Given the relatively low community MRSA prevalence in the UK, directly estimating ongoing community transmission of MRSA would require repeatedly screening large numbers of individuals (mostly non-carriers) over long periods of time. Before embarking on such a wide-scale approach, here, we therefore use two complementary case-control studies to systematically investigate the potential for ‘feral’ and ‘wild’ MRSA to be circulating in Oxfordshire in order to inform discussions around the future burden and management of UK MRSA.

METHODS

Case and control selection

We considered two sets of cases selected from all MRSA isolations at the Oxford Radcliffe microbiology laboratories, which include bacteriology services to ~600 000 people and test samples taken inside and outside the Oxford Radcliffe Hospitals (ORH). The first set was designed to identify feral (nosocomial epidemic) strains and wild (non-nosocomial epidemic) strains that could be transmitting in the community. It comprised individuals who had not been in an acute hospital in the year prior to MRSA isolation, i.e. it excluded recent acute hospital exposure which is a clear route for in-hospital MRSA acquisition of epidemic strains. The second set was individuals with ciprofloxacin-sensitive (CipS) MRSA identified from routinely generated resistance profiles as a marker of wild community disease [Reference Millar9].

For the first set of cases, structured questionnaires identifying risk factors for MRSA acquisition were sent to the GPs of all individuals who had MRSA isolated from a clinical or screening sample between 13 February–22 April and 24 July–11 November 2007 (intervening period excluded due to temporary absence) and had not been an in-patient or out-patient in the previous year according to ORH electronic records, other than in the preceding 24 h. Cases were all those without in-patient or out-patient exposure in any acute hospital in the last year from electronic records and the questionnaire, denoted community cases as they may represent ‘community’ MRSA acquisition. A hospital-exposed control was identified for each case, namely an individual with MRSA isolated on the same (or consecutive) day who had been an in-patient or out-patient in ORH in the previous year.

The second set of cases were individuals with CipS MRSA isolated from clinical or screening samples (CipS cases), from the two time periods above and 1 June 2006–31 January 2007 (the duration of archived samples). CipS MRSA cases were also randomly assigned ciprofloxacin-resistant (CipR) controls from the same time period. To increase the number of CipS strains and allow comparison with another area of the UK, a set of isolates from Brighton and Sussex University Hospitals collected between January and October 2007 was included (without controls).

Data collection

The structured questionnaire sent to the GPs of potential community cases was designed to identify prior hospital exposure outside of ORH and other healthcare-associated risk factors for MRSA acquisition and was therefore not sent to hospital-exposed controls.

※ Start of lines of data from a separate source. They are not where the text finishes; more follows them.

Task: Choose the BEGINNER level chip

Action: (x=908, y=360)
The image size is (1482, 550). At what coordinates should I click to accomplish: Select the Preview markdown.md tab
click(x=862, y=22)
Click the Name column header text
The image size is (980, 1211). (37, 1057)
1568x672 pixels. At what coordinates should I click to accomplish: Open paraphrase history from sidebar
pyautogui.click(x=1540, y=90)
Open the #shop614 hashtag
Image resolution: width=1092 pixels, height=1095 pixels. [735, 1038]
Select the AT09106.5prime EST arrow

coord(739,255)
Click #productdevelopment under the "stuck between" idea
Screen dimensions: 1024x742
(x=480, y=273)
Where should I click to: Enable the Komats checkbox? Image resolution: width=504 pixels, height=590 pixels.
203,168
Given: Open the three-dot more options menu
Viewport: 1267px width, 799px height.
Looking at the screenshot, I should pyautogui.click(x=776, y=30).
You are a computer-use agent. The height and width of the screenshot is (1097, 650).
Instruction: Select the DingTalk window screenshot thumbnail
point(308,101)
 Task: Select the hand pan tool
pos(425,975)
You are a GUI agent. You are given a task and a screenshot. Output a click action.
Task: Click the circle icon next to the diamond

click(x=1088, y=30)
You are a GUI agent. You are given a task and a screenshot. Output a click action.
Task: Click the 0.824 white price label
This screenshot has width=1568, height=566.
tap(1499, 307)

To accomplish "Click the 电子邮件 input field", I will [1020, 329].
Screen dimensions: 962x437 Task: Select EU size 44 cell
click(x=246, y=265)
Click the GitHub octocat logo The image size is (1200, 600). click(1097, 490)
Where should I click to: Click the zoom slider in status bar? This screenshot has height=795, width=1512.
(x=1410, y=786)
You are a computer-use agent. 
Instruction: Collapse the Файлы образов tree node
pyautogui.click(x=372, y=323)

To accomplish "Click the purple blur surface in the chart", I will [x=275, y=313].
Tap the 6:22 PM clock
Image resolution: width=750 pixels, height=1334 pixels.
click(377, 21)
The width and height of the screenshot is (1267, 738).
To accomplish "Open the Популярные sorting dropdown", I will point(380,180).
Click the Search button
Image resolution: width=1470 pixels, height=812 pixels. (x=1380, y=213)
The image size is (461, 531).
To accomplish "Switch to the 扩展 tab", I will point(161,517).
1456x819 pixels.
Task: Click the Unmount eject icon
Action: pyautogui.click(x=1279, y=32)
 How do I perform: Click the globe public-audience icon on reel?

The questionnaire collected dates, durations and locations of (i) hospital in-patient stay(s) (acute or non-acute), (ii) hospital out-patient visit(s), (iii) nursing-home residence, (iv) regular care from practice nurses (e.g. wound dressing), (v) indwelling catheters or invasive procedures, and (vi) antibiotics during the year preceding MRSA isolation. All but one of the GPs contacted replied. Individuals with no identified or only antibiotic risk factors were investigated further through GP records. For CipS cases and CipR and hospital-exposed controls, previous MRSA isolation and basic demographics, including last in-patient or out-patient ORH exposure, were collected from electronic records.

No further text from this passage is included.